On September 14, 2011, Treasury announced additional disbursements under the Small Business Lending Fund (SBLF).  Total funding through the date of this release totals $2.38 billion to 191 institutions.  This is not even 10% of the $30 billion authorized under the program.  Treasury has stated in a whitepaper that 932 institutions ultimately applied for $11.8 billion in SBLF funding and that, as of September 1, it had issued preliminary approvals to all eligible and qualified applicants, 382 institutions in all for a total of $4.3 billion.  Best case, then, Treasury expects to utilize only about 14% of the total SBLF pot but one-third of the funds requested.

The figures in Treasury’s whitepaper suggest that there will be a rash of SBLF closings in the next ten days.  Under its enabling legislation, all SBLF disbursement must be made by September 27.  The number of disbursements to date (191) is exactly half of the number of outstanding preliminary approvals (382).  This will continue in dramatic fashion the exponential increase in the number of closings since the first wave (June (4), July (39), August (87), and September to date (61)).

The program remains a boon for Pennsylvania, home to the greatest number of SBLF recipients (16 institutions taking in an average of $10.4 million, eight of which used SBLF investment to redeem TARP funds).  California, Illinois, and Texas each host 13 recipient institutions.  By dollar amount, Illinois entities have enjoyed the most SBLF investment ($173 million, including the largest single investment under the program, $72.664 million to TARP-participant First Busey Corporation, parent to Busey Bank, Champaign, IL).  Forty-one institutions in the Southeast have received funding so far (Alabama – 3, Arkansas – 3, Florida – 9, Georgia – 3, Louisiana – 5, Mississippi – 1, North Carolina – 3, South Carolina – 3, and Tennessee – 11).

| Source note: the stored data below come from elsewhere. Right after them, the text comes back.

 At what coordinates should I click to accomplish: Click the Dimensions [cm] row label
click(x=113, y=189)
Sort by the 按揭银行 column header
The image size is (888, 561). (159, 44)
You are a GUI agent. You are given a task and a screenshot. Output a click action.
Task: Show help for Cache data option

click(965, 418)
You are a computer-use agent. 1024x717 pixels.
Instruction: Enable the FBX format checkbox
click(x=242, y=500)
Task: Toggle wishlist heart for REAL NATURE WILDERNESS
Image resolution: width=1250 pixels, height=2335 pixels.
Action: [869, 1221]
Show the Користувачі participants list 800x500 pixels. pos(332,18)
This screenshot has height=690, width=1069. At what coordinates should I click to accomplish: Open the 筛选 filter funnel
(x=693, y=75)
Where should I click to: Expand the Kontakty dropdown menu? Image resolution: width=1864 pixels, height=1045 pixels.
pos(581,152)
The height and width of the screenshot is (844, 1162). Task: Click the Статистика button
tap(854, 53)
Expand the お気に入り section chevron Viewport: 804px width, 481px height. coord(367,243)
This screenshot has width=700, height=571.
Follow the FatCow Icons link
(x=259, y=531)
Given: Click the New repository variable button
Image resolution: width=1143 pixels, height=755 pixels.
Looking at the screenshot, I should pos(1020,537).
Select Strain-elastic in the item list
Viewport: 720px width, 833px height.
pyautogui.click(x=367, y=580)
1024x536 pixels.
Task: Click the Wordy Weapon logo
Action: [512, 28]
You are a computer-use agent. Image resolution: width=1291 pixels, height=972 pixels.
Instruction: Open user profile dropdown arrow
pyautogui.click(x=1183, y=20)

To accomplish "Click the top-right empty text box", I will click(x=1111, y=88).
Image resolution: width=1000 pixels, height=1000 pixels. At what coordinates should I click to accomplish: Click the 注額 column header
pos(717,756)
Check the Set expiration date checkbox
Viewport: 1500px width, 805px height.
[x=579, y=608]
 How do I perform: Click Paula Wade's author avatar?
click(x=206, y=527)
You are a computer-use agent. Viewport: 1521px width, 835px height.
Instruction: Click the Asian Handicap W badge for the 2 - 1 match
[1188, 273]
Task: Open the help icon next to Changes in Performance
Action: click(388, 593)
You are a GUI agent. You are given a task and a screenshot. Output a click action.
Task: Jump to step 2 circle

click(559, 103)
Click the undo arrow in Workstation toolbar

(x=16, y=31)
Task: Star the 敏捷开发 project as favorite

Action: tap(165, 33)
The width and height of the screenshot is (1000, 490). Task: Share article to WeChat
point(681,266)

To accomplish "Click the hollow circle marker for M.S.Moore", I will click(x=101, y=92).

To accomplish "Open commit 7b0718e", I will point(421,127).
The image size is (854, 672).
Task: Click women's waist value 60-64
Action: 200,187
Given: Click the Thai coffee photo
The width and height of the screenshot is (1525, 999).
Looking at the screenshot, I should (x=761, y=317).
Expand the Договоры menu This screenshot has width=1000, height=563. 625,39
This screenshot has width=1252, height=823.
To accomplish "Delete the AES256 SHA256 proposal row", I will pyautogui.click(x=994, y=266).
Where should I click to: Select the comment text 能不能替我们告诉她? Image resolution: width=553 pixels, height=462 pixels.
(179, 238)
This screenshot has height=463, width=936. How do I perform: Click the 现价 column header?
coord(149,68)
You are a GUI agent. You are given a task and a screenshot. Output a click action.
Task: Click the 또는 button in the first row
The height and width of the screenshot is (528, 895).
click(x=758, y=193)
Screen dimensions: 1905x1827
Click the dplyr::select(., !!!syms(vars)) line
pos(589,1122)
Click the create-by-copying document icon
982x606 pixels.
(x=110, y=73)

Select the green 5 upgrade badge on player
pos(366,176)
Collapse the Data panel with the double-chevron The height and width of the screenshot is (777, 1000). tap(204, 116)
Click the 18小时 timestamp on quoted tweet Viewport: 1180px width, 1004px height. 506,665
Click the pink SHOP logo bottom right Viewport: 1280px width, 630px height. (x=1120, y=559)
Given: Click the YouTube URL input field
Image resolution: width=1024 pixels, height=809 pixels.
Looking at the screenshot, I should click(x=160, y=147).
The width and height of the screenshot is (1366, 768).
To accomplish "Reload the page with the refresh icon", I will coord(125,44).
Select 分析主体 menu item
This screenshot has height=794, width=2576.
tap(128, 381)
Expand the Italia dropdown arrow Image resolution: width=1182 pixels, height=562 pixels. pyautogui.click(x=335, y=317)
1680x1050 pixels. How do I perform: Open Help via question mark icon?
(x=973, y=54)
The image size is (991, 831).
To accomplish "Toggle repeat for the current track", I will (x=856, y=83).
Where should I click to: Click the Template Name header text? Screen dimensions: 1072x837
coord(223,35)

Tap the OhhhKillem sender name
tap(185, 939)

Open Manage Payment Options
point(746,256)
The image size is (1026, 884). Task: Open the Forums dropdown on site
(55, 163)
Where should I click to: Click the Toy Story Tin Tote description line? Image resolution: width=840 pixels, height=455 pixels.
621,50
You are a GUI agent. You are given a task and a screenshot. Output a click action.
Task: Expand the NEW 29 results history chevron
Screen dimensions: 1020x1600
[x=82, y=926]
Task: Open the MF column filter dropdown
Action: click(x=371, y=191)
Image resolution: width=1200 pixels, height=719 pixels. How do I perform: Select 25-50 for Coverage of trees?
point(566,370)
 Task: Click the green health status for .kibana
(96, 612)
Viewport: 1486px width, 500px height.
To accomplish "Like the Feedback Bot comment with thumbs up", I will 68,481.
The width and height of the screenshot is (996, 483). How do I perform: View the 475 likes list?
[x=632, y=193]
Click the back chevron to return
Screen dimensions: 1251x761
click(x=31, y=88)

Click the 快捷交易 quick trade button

The top twenty-five SBLF recipients have received $800 million through the program.  Twenty-one of these (84%) used SBLF investment to redeem TARP funds and received an average injection of $38 million.  While in all, 89 of the 191 SBLF recipients thus far (47%) have used this capital to redeem TARP funds, these recipients have received 63% of the dollars disbursed under the program.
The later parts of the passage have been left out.